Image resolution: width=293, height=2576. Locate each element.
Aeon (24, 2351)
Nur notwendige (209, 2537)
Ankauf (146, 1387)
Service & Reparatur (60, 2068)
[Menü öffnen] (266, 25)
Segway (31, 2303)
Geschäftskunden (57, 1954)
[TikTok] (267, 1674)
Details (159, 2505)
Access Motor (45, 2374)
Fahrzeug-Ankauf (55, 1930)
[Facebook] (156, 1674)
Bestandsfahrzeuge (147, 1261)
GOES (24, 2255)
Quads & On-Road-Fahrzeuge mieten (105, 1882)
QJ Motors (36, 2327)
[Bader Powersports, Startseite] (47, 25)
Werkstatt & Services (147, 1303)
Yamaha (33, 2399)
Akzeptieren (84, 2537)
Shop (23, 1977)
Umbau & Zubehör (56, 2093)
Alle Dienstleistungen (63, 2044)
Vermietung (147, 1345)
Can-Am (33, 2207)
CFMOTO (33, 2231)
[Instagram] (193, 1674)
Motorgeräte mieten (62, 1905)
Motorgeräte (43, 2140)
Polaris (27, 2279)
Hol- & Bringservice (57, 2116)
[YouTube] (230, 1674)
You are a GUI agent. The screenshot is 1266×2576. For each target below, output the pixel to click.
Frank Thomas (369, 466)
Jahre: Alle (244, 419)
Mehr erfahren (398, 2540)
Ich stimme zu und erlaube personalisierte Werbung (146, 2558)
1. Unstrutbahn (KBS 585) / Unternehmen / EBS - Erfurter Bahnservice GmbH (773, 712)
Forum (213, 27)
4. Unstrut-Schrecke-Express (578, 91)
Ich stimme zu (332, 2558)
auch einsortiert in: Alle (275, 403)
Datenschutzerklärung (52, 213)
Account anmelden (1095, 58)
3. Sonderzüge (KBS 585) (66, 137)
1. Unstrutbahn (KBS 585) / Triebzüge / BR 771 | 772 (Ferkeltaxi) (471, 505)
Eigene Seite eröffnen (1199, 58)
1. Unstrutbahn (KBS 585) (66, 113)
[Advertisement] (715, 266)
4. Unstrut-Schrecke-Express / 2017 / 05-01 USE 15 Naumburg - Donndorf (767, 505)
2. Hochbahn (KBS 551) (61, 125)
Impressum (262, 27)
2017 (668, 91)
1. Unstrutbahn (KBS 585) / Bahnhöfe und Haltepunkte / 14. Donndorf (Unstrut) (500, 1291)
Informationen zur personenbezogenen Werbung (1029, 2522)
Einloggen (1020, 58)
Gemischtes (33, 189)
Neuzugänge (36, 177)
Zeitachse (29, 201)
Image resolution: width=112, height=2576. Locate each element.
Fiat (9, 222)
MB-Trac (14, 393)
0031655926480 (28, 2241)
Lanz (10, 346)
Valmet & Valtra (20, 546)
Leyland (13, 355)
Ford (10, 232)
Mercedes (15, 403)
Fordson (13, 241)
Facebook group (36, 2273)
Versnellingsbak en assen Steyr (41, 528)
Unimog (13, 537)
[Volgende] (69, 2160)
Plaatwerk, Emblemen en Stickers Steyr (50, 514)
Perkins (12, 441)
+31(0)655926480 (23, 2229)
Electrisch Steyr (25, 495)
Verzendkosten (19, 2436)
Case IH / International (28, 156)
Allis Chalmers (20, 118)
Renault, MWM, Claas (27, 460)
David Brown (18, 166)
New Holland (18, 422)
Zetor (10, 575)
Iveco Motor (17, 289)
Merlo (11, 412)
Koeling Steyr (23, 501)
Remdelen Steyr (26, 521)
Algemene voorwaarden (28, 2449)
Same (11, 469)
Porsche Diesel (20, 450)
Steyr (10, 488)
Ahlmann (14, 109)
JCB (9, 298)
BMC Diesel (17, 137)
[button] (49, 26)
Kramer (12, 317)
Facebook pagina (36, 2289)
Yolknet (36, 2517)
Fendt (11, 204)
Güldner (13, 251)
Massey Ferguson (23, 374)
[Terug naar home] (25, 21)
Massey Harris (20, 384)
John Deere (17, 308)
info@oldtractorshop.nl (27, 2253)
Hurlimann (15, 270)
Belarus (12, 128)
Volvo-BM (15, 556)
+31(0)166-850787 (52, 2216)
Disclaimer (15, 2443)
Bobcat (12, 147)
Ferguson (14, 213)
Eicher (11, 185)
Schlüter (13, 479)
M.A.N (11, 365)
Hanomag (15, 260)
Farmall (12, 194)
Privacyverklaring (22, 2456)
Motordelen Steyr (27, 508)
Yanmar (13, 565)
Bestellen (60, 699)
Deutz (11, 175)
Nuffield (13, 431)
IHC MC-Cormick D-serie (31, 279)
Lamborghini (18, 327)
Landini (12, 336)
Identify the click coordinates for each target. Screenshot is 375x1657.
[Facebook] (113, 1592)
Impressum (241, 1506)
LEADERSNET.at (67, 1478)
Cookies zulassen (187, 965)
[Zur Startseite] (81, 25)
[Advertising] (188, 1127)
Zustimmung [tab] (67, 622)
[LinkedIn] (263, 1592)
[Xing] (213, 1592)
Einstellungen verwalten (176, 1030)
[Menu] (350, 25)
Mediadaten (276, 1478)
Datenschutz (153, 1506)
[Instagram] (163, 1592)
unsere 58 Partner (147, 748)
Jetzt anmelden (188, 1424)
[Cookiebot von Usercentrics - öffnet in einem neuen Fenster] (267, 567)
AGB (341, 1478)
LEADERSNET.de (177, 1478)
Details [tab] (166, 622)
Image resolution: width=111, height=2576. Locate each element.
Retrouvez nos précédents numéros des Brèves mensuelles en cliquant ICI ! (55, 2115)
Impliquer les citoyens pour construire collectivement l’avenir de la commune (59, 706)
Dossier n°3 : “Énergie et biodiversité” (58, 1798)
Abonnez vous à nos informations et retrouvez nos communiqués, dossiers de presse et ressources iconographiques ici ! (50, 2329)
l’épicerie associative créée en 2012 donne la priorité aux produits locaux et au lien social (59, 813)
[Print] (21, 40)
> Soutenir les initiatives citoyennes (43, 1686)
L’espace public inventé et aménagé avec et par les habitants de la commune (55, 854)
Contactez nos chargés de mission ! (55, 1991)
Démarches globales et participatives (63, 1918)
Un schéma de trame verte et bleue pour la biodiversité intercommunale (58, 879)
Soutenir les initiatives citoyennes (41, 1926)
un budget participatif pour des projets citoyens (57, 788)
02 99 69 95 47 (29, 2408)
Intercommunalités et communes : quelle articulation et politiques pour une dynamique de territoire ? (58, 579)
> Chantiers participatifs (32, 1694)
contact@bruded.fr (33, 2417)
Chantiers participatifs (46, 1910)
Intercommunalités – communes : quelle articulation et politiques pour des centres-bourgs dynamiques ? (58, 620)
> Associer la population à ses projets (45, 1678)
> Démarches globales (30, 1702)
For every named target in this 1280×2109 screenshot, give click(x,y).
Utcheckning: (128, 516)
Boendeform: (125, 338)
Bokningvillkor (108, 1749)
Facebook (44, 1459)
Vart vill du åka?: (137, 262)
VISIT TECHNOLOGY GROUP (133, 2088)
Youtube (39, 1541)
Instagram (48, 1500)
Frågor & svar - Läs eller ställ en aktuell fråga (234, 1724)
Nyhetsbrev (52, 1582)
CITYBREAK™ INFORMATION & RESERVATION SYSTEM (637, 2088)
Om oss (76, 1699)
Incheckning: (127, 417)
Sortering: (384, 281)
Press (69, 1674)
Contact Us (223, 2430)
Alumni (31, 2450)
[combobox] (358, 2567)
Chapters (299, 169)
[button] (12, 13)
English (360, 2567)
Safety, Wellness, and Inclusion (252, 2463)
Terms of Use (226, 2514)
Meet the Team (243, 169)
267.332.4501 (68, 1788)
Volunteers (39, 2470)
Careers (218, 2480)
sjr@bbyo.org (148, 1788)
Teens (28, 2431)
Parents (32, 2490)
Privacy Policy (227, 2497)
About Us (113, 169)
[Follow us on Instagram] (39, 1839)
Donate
####
→ **Task brief**
Scan the material for the string "citoyennes". Copy each line where it appears.

→ **Final answer**
> Soutenir les initiatives citoyennes (43, 1686)
Soutenir les initiatives citoyennes (41, 1926)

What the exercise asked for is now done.